Last Wednesday evening–12.12.12–John Calvin’s cathedral in Geneva was filled with worshippers longing for fresh renewal and revival. The cathedral gathering was the culmination of five days of prayer and inspiration, including a two-day ‘school of restoration and reformation’.
Jean-Claude Chabloz, pastoral worker at the Swiss parliament, opened the evening explaining the significance of 12 December in Geneva’s history. This was the date of an annual festival celebrating the defeat of the surprise attack by troops sent by the Duke of Savoy, during the night of 11–12 December 1602.
Called L'Escalade (from escalade, the act of scaling defensive walls), the celebrations recall particularly how a mother of 14 children poured steaming hot soup from the cauldron she was cooking on the unfortunate soldiers below, who were trying to storm the city gate. The resulting screams and shouts helped rouse the Genevois who rushed to the walls to successfully defend their city.
Since 1978, a road running race through the inner city has commemorated this ‘rush to the walls’, a highlight in the city’s annual calendar. The race was held Saturday a week ago, and costumed figures paraded through the streets. Shop windows were stocked with chocolate cauldrons for sale, filled with marzipan vegetables.
Jean-Claude told of the duke’s schemes to make wealthy Geneva his capital north of the Alps and to crush Protestantism. Sixty years previously, Calvin had brought the Reformation to Geneva, and the city had become famous throughout Protestant Europe as a city of refuge, ‘the city set on a hill’, a model of a nation built on biblical principles.
All this was threatened to be destroyed. But defeat obliged the Duke of Savoy to accept a lasting peace, and Geneva continued to be a city of great influence on both sides of the Atlantic.
Jean-Claude said that that morning in Bern he had asked a number of parliamentarians what they understood L’Escalade to be commemorating. Some said it was about living together, others that it was just a fun festival. Another said it was definitely not about religion. Only one person understood that it was about the deliverance of the city from a hostile attack and that the celebration was a specific thanksgiving to God. A contemporary song with 68 stanzas about L'Escalade became the city anthem, Jean-Claude explained, although only four are usually sung.
This song clearly celebrated the city’s deliverance and gave thanks to God. Europe could have been quite a different place had the duke’s plans succeeded, Jean-Claude concluded.
Dr Daniel Juster, with whom I shared a platform at the two-day school, drew on his Jewish roots to explain a second layer of significance of 12 December, which happened this year to fall during Hanukkah, the Jewish Festival of Lights. This 8-day festival, Dan explained, recalled the rededication of the temple in Jerusalem after having been desecrated by Antiochus in 167BC. An altar to Zeus had been erected in the temple, circumcision had been banned and pigs had been sacrificed at the altar. This led to the successful revolt of the Maccabees in 165BC, as recorded in the apocryphal books with the same name.

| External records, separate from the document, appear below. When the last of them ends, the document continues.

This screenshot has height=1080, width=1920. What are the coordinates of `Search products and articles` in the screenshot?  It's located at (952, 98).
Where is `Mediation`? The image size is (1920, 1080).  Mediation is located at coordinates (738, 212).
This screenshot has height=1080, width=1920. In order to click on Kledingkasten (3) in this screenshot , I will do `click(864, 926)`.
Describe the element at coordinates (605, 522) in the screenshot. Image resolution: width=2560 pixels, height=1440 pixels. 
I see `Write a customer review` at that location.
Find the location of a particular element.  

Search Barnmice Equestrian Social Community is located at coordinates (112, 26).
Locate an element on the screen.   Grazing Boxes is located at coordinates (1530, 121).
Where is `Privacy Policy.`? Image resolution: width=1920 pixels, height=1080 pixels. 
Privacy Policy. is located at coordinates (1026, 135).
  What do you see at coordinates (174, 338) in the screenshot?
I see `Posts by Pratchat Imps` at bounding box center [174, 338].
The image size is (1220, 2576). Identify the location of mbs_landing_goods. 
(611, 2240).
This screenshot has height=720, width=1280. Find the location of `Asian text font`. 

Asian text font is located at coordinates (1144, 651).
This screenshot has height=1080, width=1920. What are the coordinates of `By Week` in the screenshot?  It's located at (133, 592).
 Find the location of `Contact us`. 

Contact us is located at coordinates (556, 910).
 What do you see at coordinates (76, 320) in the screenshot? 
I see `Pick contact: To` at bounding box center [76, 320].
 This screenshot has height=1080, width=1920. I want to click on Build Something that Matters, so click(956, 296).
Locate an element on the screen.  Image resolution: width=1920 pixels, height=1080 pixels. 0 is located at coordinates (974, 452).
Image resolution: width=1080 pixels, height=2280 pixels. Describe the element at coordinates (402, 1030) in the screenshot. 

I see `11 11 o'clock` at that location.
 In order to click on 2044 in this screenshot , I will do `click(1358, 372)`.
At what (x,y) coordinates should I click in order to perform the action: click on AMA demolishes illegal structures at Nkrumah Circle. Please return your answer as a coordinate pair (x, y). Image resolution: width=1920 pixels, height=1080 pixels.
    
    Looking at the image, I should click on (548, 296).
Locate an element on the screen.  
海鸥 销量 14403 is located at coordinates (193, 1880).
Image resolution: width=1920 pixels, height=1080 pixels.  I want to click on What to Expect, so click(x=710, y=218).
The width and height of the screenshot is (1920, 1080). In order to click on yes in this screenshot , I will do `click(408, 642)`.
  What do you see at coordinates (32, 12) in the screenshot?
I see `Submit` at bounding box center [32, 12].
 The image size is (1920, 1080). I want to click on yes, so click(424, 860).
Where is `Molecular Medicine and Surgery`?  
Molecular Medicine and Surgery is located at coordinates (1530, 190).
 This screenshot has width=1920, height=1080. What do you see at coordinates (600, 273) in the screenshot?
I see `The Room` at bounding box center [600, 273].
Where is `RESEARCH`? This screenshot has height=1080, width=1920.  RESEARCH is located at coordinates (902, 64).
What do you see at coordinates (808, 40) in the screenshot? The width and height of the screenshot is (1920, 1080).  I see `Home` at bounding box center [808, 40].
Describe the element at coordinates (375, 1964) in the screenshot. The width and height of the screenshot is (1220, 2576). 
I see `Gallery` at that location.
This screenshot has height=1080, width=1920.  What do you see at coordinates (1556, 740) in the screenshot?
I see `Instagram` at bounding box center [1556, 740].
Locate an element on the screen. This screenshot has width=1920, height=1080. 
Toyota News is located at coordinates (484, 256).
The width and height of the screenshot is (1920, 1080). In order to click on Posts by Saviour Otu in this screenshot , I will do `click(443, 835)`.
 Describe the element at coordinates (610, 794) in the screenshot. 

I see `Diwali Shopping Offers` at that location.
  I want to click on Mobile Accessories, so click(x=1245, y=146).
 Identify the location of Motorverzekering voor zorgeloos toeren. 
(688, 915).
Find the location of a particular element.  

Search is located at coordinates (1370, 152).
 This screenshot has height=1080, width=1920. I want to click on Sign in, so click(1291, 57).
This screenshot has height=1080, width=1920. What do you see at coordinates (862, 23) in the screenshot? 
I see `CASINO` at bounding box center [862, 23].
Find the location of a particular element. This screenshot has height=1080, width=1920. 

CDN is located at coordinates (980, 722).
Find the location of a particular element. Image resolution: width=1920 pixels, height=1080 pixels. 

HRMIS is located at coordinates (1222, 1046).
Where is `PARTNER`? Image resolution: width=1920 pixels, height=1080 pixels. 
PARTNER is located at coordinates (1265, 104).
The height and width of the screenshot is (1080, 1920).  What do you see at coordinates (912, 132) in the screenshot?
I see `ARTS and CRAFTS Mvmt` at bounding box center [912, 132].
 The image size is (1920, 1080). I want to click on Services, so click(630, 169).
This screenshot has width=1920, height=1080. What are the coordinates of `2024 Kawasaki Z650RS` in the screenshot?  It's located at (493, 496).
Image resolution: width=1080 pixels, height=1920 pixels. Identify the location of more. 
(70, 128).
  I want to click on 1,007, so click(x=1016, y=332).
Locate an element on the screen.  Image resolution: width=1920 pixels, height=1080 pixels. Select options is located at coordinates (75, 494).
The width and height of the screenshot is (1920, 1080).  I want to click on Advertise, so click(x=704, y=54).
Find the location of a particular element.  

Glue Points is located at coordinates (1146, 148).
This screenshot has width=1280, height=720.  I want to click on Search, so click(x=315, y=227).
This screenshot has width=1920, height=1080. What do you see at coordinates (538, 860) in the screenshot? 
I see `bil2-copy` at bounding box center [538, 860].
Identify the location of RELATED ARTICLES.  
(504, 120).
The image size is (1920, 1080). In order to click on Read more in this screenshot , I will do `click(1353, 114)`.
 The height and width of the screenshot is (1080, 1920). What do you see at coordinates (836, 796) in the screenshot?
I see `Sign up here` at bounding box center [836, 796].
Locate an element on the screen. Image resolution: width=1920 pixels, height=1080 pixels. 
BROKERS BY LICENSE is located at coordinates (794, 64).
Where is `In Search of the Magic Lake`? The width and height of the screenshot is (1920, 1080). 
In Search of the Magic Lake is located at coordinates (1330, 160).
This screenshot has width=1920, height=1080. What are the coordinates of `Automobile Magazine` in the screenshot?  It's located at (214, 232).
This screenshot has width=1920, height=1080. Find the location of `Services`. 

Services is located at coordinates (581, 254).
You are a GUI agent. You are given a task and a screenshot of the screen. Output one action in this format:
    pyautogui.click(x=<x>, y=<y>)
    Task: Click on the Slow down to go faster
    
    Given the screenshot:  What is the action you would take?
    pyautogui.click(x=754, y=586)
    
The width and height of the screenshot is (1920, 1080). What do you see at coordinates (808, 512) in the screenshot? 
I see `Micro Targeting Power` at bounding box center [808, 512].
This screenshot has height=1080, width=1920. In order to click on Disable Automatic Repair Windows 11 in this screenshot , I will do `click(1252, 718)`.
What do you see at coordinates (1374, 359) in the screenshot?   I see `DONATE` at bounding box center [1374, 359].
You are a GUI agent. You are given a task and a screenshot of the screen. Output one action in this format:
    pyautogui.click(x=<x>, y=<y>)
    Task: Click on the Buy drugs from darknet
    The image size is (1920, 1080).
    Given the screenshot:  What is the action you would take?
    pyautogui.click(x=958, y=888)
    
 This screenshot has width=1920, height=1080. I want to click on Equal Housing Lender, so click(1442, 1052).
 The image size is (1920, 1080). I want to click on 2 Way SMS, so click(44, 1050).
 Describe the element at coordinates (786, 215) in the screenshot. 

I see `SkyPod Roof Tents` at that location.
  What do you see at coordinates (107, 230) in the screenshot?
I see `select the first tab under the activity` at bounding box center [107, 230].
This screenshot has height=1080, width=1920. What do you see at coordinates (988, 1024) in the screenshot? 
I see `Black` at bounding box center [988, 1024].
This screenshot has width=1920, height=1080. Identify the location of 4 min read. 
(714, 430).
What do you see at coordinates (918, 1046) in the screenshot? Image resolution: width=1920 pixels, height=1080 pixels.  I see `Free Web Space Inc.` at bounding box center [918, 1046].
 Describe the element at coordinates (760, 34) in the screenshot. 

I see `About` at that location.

To rededicate the temple, the Talmud required the menorah to burn continuously for eight nights. The story goes that there was only enough consecrated oil to burn for one day, yet it burned for eight days, when a fresh supply of oil for the menorah was ready. Hanukkah is the festival celebrating this miracle.
For many of us this story may appear to be an interesting aspect of Jewish lore with little relevance to Christians. But Dan explained that had this revolt not been successful, there may have been no Jewish kingdom for Jesus to come to, to fulfil God’s purposes. History could have been quite different.
While some see significance in a date like 12.12.12, and others await the end of the world according to the Mayan calendar on 21.12.12, we all need to be alert to the enemy’s efforts to thwart God’s purposes in our lives, our nations, our continent and our planet. There will be times when we need to ‘rush to the walls’ and times when we need miracles. John Calvin reminds us that ‘whatever resistance we see today offered by almost all the world to the progress of the truth, we must not doubt that our Lord will come at last to break through all the undertakings of men and make a passage for his Word. He will surpass our opinion and our hope.’